Сегодня мы совершенно иначе осознаём и отношения между индивидом и сообществом. Сообщество, как мы его сейчас понимаем, складывается не из единодушия хора, но из сложных и мерцающих связей между возникающими из него индивидами.

В области литературы для понимания этих связей гораздо лучше приспособлены лингвистика шифтеров и местоимений в синтезе с логикой и философской антропологией. Именно антропология ставит вопрос о том, каким образом язык отделяет нас от животного мира и делает членами сообщества, как он локализует нас в мире и организует мир вокруг нас. Классик философской антропологии Хельмут Плеснер, например, утверждал, что животное, постоянно находясь в некой точке «здесь и теперь», не способно, в отличие от человека, дистанцироваться от этой позиции, у него «пространственно-временная точка абсолютного здесь-теперь не может отмежеваться от себя»[7]. В случае с человеком благодаря языку возможно удвоение этой точки, отделение от нее. Плеснер пишет о «живой вещи» (так он называет нечто живое, эволюционирующее в человека), что, хотя она и

остается в сущности связанной с здесь-теперь и живет безотчетными переживаниями, захваченная объектами окружающего поля и реакциями собственного бытия, она способна дистанцироваться от самой себя, полагая бездну между собой и своими переживаниями. Тогда она существует по ту и по сю сторону этой бездны, привязанная к телу, привязанная к душе и в то же время ни к чему не привязанная, неуместная нигде, несмотря на связь с пространством и временем, – и вот так она превращается в человека[8].
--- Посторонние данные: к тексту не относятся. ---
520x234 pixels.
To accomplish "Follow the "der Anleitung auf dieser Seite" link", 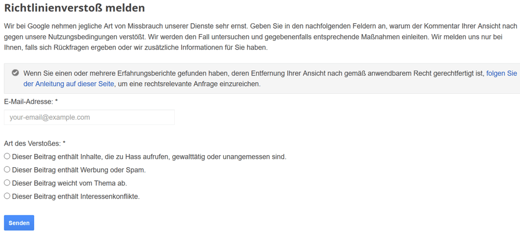I will pos(68,84).
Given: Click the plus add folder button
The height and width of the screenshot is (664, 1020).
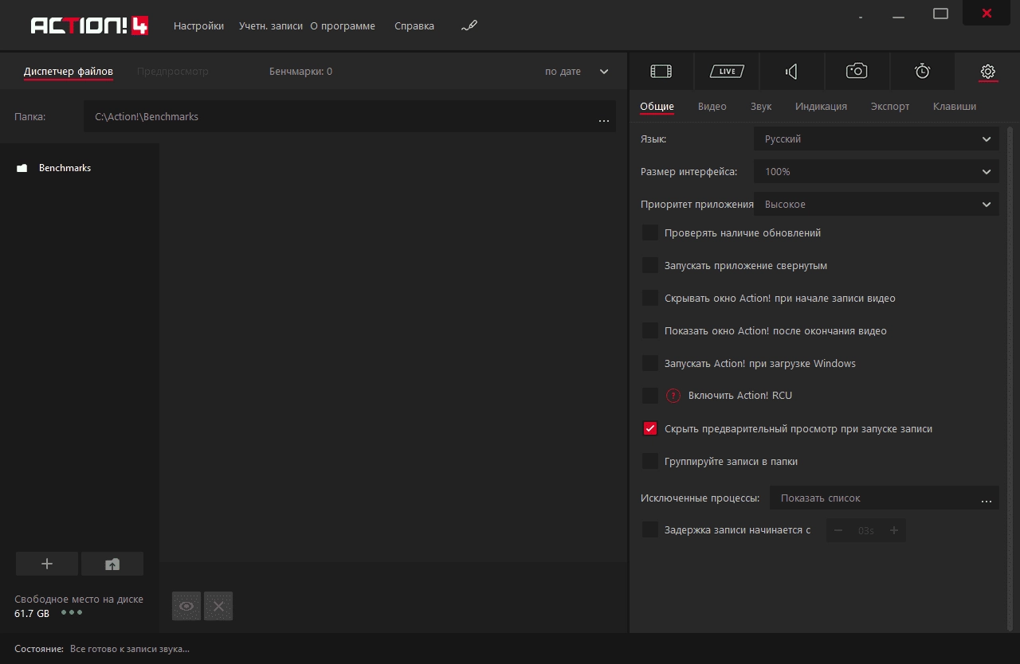Looking at the screenshot, I should 47,564.
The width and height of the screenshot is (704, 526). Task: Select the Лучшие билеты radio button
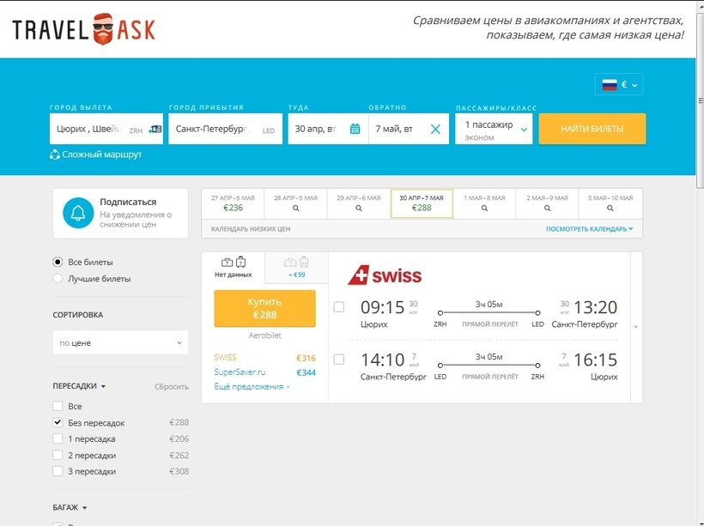[x=58, y=279]
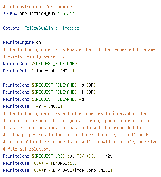
Task: Click the [E=BASE:%1] flag
Action: point(63,163)
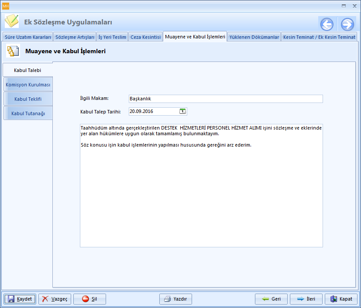
Task: Select Komisyon Kurulması side tab
Action: [28, 84]
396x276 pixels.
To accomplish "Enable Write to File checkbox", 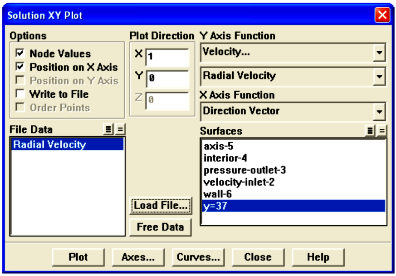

Человек появляется тогда, когда ослабляется непосредственная связь живой вещи со средой.

Эта способность оторваться от контекста существования и оказаться в пустоте лежит в основе чувства потерянности, утраты почвы, меланхолии, составляющих суть человека, но первоначально она проявляется в использовании в речи местоимений, к которому привлек внимание Эмиль

Перейти на страницу:
Комментарии (0)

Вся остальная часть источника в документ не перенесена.